Arakel Mirzoyan

Personal information
- Born: October 21, 1989 (age 36) Baghramyan, Vagharshapat, Armenia, Soviet Union
- Height: 1.7 m (5 ft 7 in)
- Weight: 84 kg (185 lb)

Medal record
Representing Armenia
Men's weightlifting
World Championships
| Silver medal – second place | 2009 Goyang | -69 kg |
European Championships
| Gold medal – first place | 2009 Bucharest | -69 kg |

= Arakel Mirzoyan =

Armenian weightlifter (born 1989)

Arakel Mirzoyan (Առաքել Միրզոյան; born October 21, 1989) is an Armenian weightlifter.

==Early life==
Arakel Mirzoyan was born in Baghramyan, Vagharshapat, Armenian SSR. His father, Oksen Mirzoyan, was a weightlifter who won an Olympic gold medal at the 1988 Summer Olympics in Seoul, the then Head Coach of the Armenian national weightlifting team and the current Chairman of the Armenian Weightlifting Federation. Mirzoyan began following in his father's footsteps at a young age. His own weightlift career started when he lifted 20 kg weight at the age of 5. Since then, Arakel has devoted his life to weightlifting.

==Career==
Mirzoyan won various junior championships. The Armenian weightlifter won silver at the 2007 European Youth Championships in Landskrona with a total of 257 kg. A year later, in the city of Durrës, he became champion of Europe with a total of 310 kg. In the same year, at the World Youth Championships in Cali, with a total of 302 kg, Arakel won the silver medal. After that, Mirzoyan participated at International Student Games in 2008, winning the silver medal by lifting 312 kg in total.
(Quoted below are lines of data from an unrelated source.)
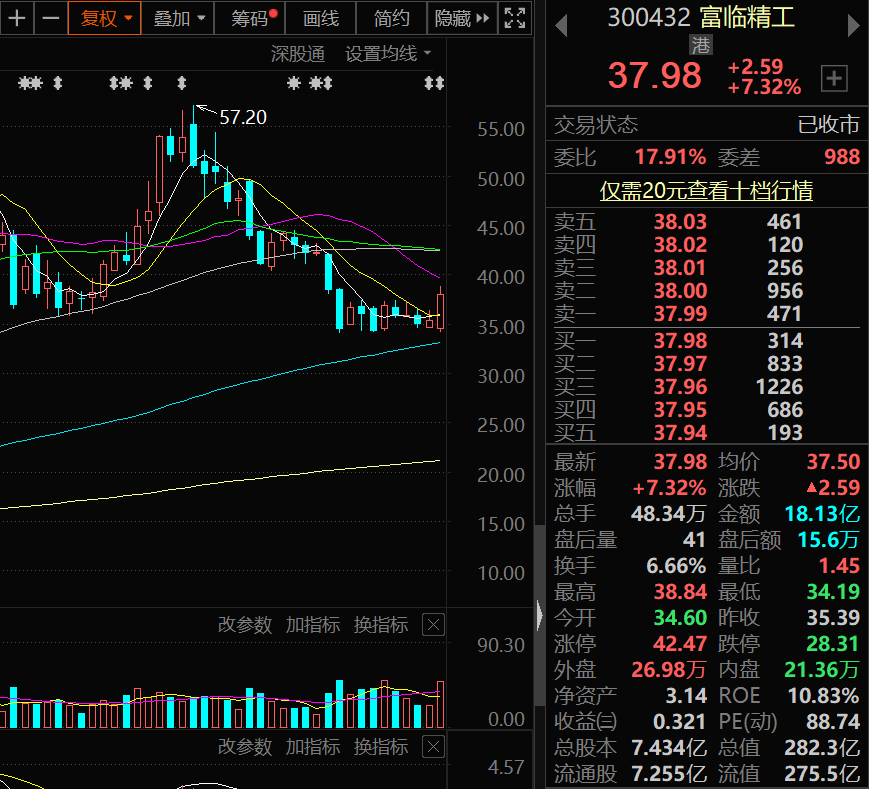Screen dimensions: 869x789
Task: Open the 深股通 tab
Action: [x=298, y=54]
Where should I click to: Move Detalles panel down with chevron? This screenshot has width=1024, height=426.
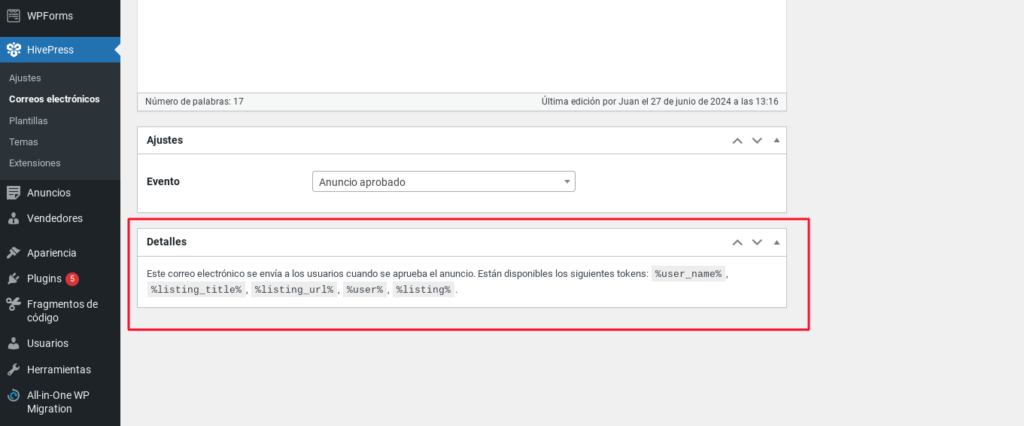(757, 242)
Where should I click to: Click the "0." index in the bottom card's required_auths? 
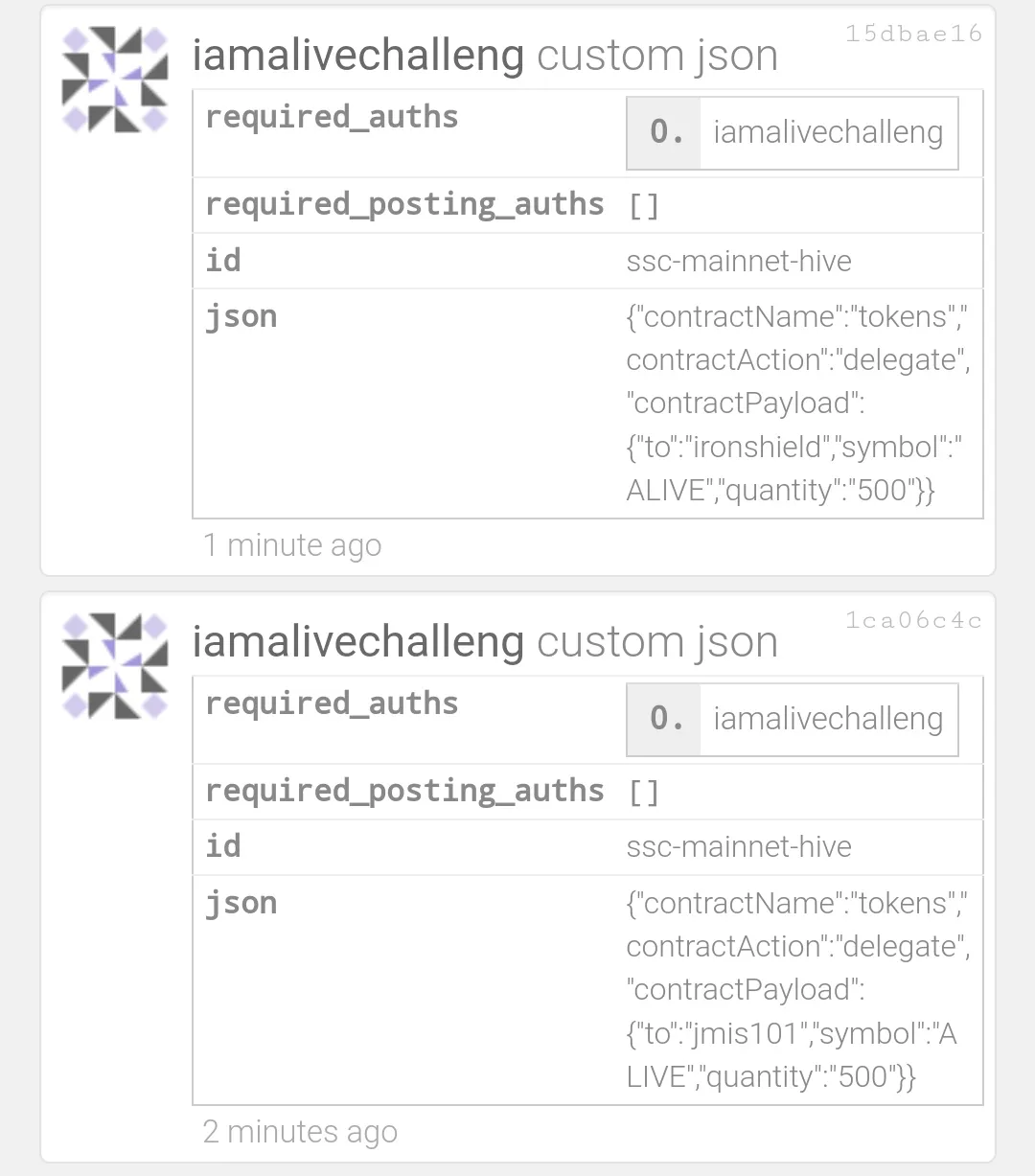(666, 719)
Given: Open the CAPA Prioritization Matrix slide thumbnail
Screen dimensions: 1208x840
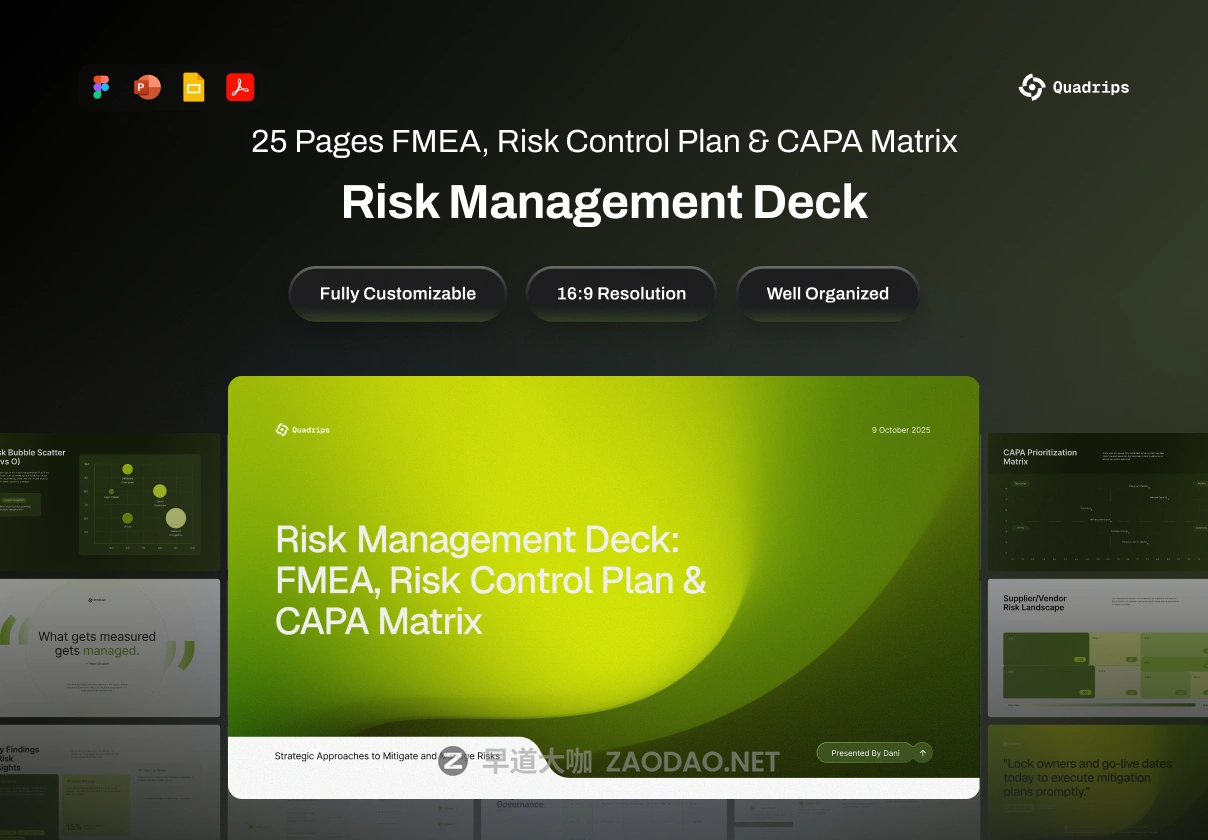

Now competing as a senior, Arakel Mirzoyan lifted a total of 336 kg at the 2009 European Weightlifting Championships in Bucharest to become the European Champion. In the same year, he went to the 2009 World Weightlifting Championships in Goyang, where he lifted a total weight of 334 kg and won the silver medal, behind the reigning Olympic Champion Liao Hui. Arakel later claimed a hand injury prevented him from winning gold. In 2010, Mirzoyan changed his weight class and began performing in the weight category of 77 kg. He had to miss a number of championships in order to adjust to this new weight. At the 2011 World Championships in France, he took 10th place with a total weight of 338 kg. He returned to 69 kg sometime afterward.

He competed at the 2012 Summer Olympics. In a disappointing performance, Mirzoyan failed to register a total and dropped out of the competition. Weeks later, Armenian Weightlifting Federation President Samvel Khachatryan revealed Mirzoyan had been suffering from psychological problems, preventing him from competing to the fullest of his ability. In training, Khachatryan saw Mirzoyan lift 160 kilograms in snatch and 200 kilograms in clean and jerk. Khachatryan stated that he would not have allowed Mirzoyan to perform if he had been aware of his psychological problems. Mirzoyan himself later apologized to his fans for his defeat and promised to learn from his problems and give a better performance at the 2016 Rio Olympics.

He competed at the 2016 Summer Olympics, he competed in the light heavyweight category, but again failed to register a total.